- To do
Below are entries with pictures among them; reproduce exactly, and only, the lines from the one containing "Screen dimensions: 1568x424" down to the one containing "Task: Open the CiteScore rank & trend tab", without the pictures.

* * *

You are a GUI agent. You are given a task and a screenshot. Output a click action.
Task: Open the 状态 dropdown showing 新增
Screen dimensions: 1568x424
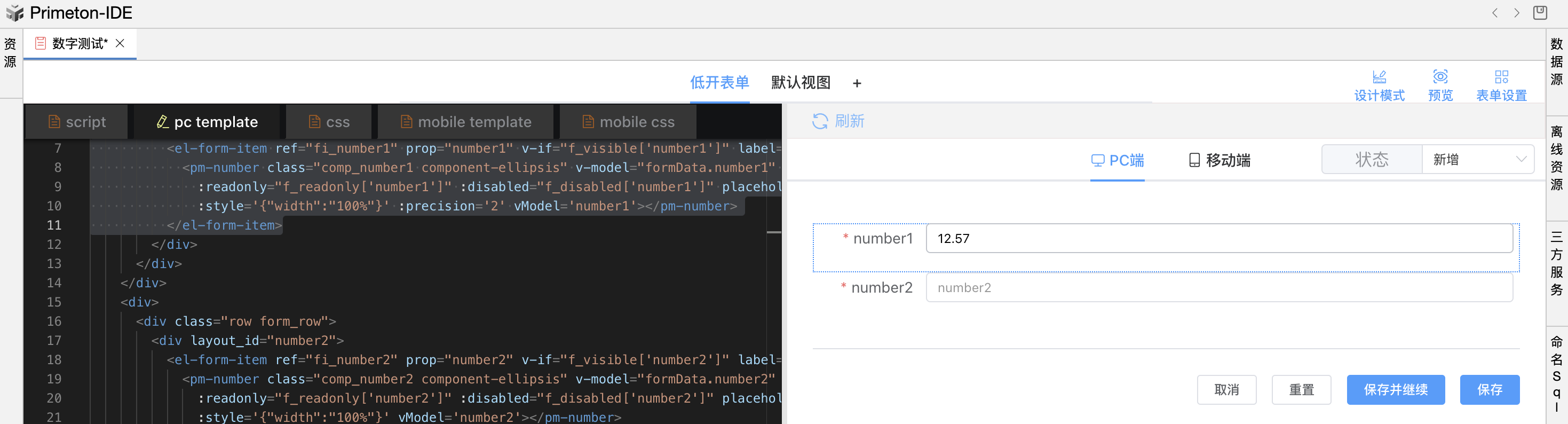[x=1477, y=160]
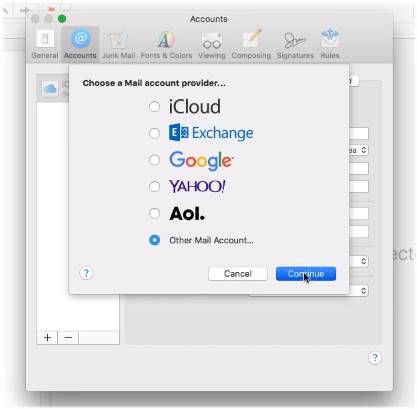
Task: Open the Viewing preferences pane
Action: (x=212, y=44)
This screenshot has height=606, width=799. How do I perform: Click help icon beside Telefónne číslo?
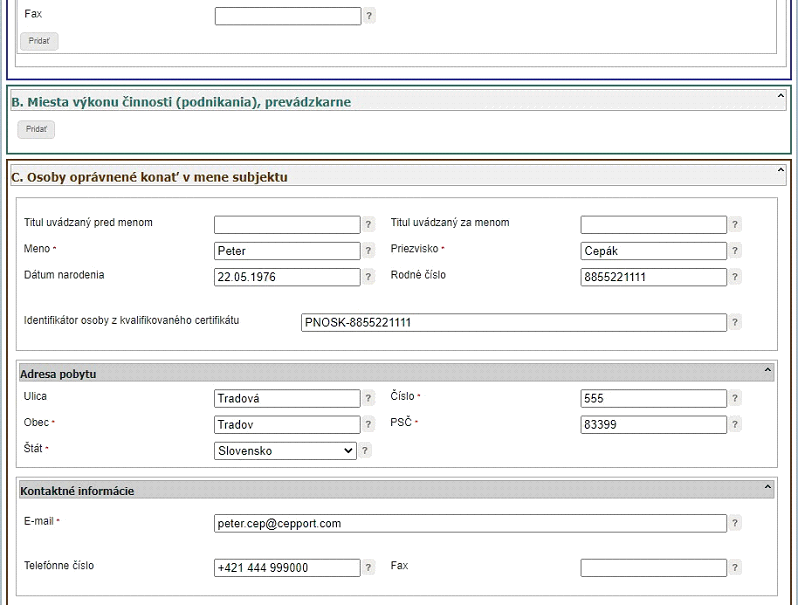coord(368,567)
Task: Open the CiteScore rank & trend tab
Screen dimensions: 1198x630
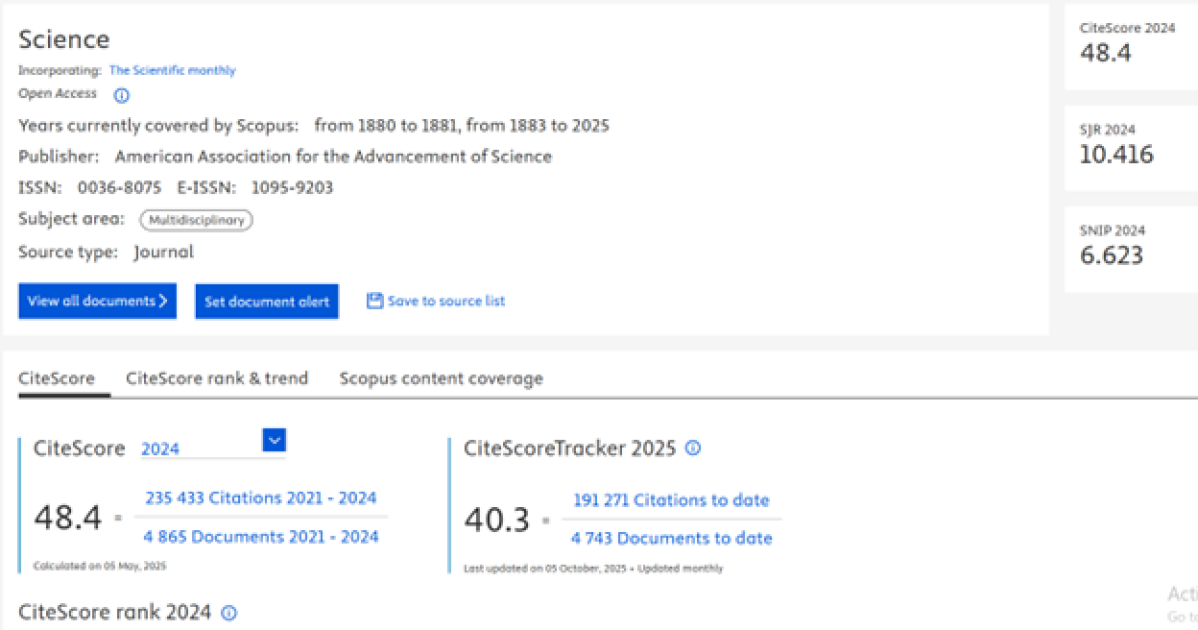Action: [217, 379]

* * *

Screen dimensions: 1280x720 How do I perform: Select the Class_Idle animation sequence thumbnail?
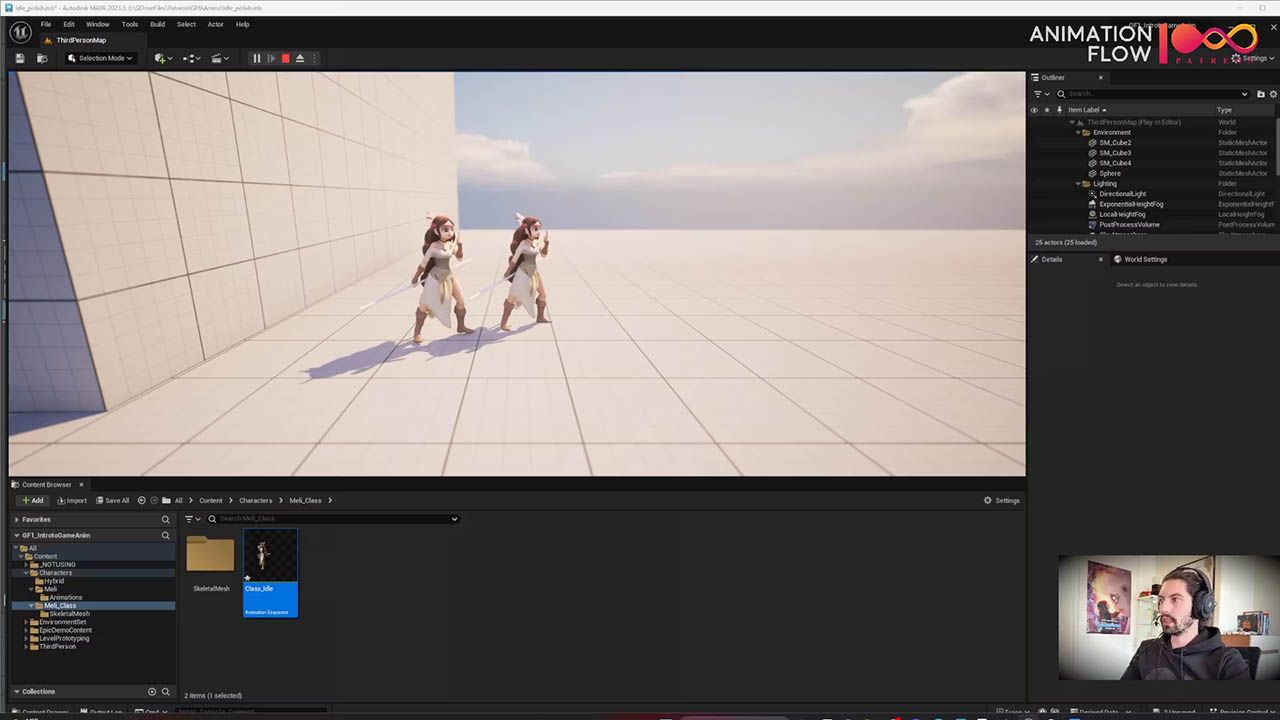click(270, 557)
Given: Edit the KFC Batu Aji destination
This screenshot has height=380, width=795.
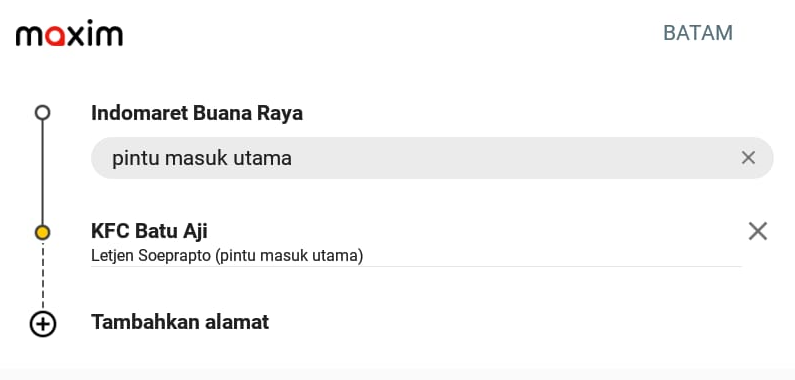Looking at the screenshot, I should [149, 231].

* * *

- Result of this exercise
Screen dimensions: 1568x424
[x=1477, y=160]
Task: Open the Viewing preferences pane
Action: (x=212, y=44)
This screenshot has height=606, width=799. How do I perform: Click help icon beside Telefónne číslo?
coord(368,567)
Task: Open the CiteScore rank & trend tab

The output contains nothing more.